On 15th October it is alleged the respondent posted screenshots of messages (C8) between the applicant and another person, and accused them both of ‘Freemasonry Collusion’. She said, ‘Gerard prefers to collude in conspiracy to defraud me instead of speaking to our children at breakfast’. She posted other messages as well between herself and the applicant with commentary on the side to the effect that his ‘brethren’ came before herself and the children.

20.

On the same day it is alleged she posted a copy of a C1A Form in the Children Act proceedings which she said was blank because it was fraudulent (C9 and 10).

21.

Further it is alleged that the respondent breached Children Act orders dated 12th August 2021, 24th August 2021 and 5th October 2021 prohibiting her from disclosing the names of the children and the parties publicly without the permission of the court.

22.

The evidence in support of this are screenshots said to be dated 17th October which include the case number of the non-molestation (not the Children Act) proceedings and include the names of the children and their dates of birth. The screenshots (C11) are of messages to the court at Bristol naming the judges Watkins and Cope and stating that ‘legal entrapment is unlawful and a crime’. There is also a screenshot dated 18th October which stated ‘Revoke all your consent to family courts. Do not give them joinder to take your children. No services required!. Stand in your own authority and stand in your power. Show no fear to these evil Machiavellian narcissistic parasites!’ and then went on to give the names and dates of birth of the children, followed by ‘Revoke any and all deceived consents and do not contract any one has with my children named above’.

23.

In addition to the committal notice which set out the allegations, the applicant filed two affidavits with exhibits, dated 20th October 2021 and 28th October 2021. He filed a note with the court in advance of the hearing (and sent it to the respondent). He gave oral evidence. He confirmed his affidavits and said that whilst he could not remember the precise dates now of the postings, that they were on or around the dates set out on the documents.

Evidence of the respondent

24.

The respondent sent a number of emails to the court and to my clerk during the week between the hearing on 18th May and the next one. In at least one of them she asked me to recuse myself from hearing the case.

25.

On 19th May, the respondent sent a further email. I set it out in full below (save for some names which I have anonymised and put in square brackets) because it encapsulates her case before me: -

IN THE PUBLIC INTEREST TO RESTORE TRUST

Dear Charlotte, The Royal Courts of Justice & Chief Inspector of Police Sarah Crew & Cabinet Ministers, Investigation Powers Tribunal.

I reject your attempts of service as you have failed to serve me by the correct application of the law in relation the the CPR Part 10.1 and 10.2.
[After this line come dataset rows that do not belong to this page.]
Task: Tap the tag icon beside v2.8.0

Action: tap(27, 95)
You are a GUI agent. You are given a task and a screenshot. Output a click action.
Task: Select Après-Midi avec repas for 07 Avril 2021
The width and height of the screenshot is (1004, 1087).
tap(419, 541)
Secondly, I also ‘reject' this bundle on the grounds of ‘fraud’ under Fraud Act 2006 s4 by [solicitors]. Bundles need to be ‘agreed' by both parties which is clearly set out CPR 27.1 ‘Agreed Bundles’ and I reject this bundle under The Civil Evidence Act 1995 s5 ‘Competence and credibility’ (1) Hearsay evidence shall not be admitted in civl proceedings.

Justice Judd was asked to 'recuse' herself yesterday which I put in writing to the courts on the grounds that her credibility is compromised as per the newspaper article https://www.dailymail.co.uk/news/article-8559645/High-Court-judge-removed-child-welfare-case-pejorative-comments-mother.html

Therefore by the law and rules set out clearly in The Civil Evidence Act 1995 s5 ‘Competence and credibility’, Justice Judd does not have 'clean hands'.

There was no bundle served on me prior to yesterdays hearing 18 May 2022. I received an email with a 'virtual link' 6 minutes (10:24am) prior to the start of the hearing 10:30am. When I went to click on the link to join the hearing, the link did not work. I repeatedly tried to access the link to no avail. As part of my evidence on this matter, please see attached screen shot. I wanted and tried to attend. Justice Judd has committed perjury on official Court documents by stating "the respondent not attending" This is a lie.

Blocked MTeams Link.png

I wrote to the Clerk of Justice Judd, Barry asking for a new link. This was ignored. Justice Judd has committed 'malfeasance' by continuing a 'hearing' acting with 'favour' of protecting freemason Judges, MP and QC. Which is a crime under the Crown Prosecution Service 'Misconduct of Public Office' - 'Abuse of Public Trust' and 'Seriousness of the neglect or misconduct' it clearly states: -

'...In Chapman [2015] 2 Cr App R 10, the Lord Chief Justice stated that the judge in summing up had to make clear that the necessary conduct was not simply a breach of duty or a breach of trust: '.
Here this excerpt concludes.